May 7, 2012
First priority today is water. We hike one mile to the Eagle Spring trail junction then scramble down a steep quarter mile and 225 feet drop in elevation to the spring. The water is green and buggy. The filter takes care of that. Then we cook and eat the dinners we didn’t eat the night before.
We climb up from the spring and back on the trail. The trail climbs for a bit then drops and nearly 1,000 feet of elevation are lost. Some of the trail is over boulders and down steep natural rock steps. I’m thankful Natalie has lent me one of her trekking poles.
The trail climbs again from the Forbes Ranch trail junction to the Spitler Peak trail junction. Steeply, that is, with a gain of 1,000 feet in elevation. I utter unkind words for the trail designers and builders.
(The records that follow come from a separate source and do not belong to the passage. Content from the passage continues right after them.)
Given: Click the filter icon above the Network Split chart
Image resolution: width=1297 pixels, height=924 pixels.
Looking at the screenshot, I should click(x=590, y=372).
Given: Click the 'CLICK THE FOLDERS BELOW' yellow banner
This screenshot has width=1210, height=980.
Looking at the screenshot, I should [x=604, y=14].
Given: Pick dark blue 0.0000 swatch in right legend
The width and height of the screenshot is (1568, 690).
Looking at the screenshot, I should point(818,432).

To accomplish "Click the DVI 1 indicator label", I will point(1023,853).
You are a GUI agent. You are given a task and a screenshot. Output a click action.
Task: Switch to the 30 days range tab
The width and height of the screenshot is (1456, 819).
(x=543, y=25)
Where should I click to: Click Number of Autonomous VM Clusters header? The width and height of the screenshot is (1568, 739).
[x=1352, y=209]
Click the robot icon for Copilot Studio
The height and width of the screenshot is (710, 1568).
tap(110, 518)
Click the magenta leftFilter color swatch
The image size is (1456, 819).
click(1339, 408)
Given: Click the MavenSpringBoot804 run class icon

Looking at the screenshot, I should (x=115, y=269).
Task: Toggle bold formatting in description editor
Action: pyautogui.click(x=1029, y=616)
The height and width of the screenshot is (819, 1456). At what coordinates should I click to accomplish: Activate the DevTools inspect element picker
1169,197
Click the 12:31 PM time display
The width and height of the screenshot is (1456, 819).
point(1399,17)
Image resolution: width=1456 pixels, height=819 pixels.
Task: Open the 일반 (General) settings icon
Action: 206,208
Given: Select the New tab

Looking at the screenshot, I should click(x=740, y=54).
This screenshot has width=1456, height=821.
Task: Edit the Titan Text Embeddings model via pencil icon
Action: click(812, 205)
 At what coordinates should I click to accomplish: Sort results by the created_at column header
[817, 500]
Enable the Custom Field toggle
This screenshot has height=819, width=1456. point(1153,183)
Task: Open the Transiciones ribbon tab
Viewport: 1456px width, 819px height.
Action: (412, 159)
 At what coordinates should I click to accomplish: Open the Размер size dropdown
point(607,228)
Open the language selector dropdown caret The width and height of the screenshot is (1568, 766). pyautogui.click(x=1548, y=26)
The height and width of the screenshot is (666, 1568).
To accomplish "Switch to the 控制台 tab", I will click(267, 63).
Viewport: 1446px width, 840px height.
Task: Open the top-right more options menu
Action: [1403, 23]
The trail climbs again to the Apache Spring trail junction. I find Blaze and Natalie there and a pile of other hikers. Some have already trudged the half mile to and half mile back from the spring. Some are gathering up the energy for it.
I sit down with Blaze and Natalie. We hunker below the brush and out of the wind as much as we can. My right Achilles tendon is complaining loudly. So is Natalie’s. Blaze is our hero and volunteers to walk the mile round trip and 500 foot drop and gain in elevation to fetch water.
She is gone a long time (it seems to me). I hike a few hundred yards down the trail and meet her coming up.
I’d like to camp right there, but there’s really no place to set up our three-person tent. We hike on. We walk a bit of well built trail that’s graded and nicely switchbacked. This is a welcome change. We find a place to camp on a ridge with incredible views.
PCT Day 20: 10.5 miles hiked. Camped near trail mile 170.5 past the Apache Spring trail junction in the San Jacinto Mountains.
Yep
Great water. Don’t bother with Eagle Spring, that water sucks, yellow from a trough. There’s a few veins of smokey and rose quartz up there too.
Good point, Griffon. I agree with you. Unless you’re out of water, don’t bother with Eagle Spring. The Apache Spring water was nice. I remember that you were hauling around a lot of quartz you collected up in the mountains. What did your sign in Big Bear say? “Buy a Rock, Support a Hiker” or something?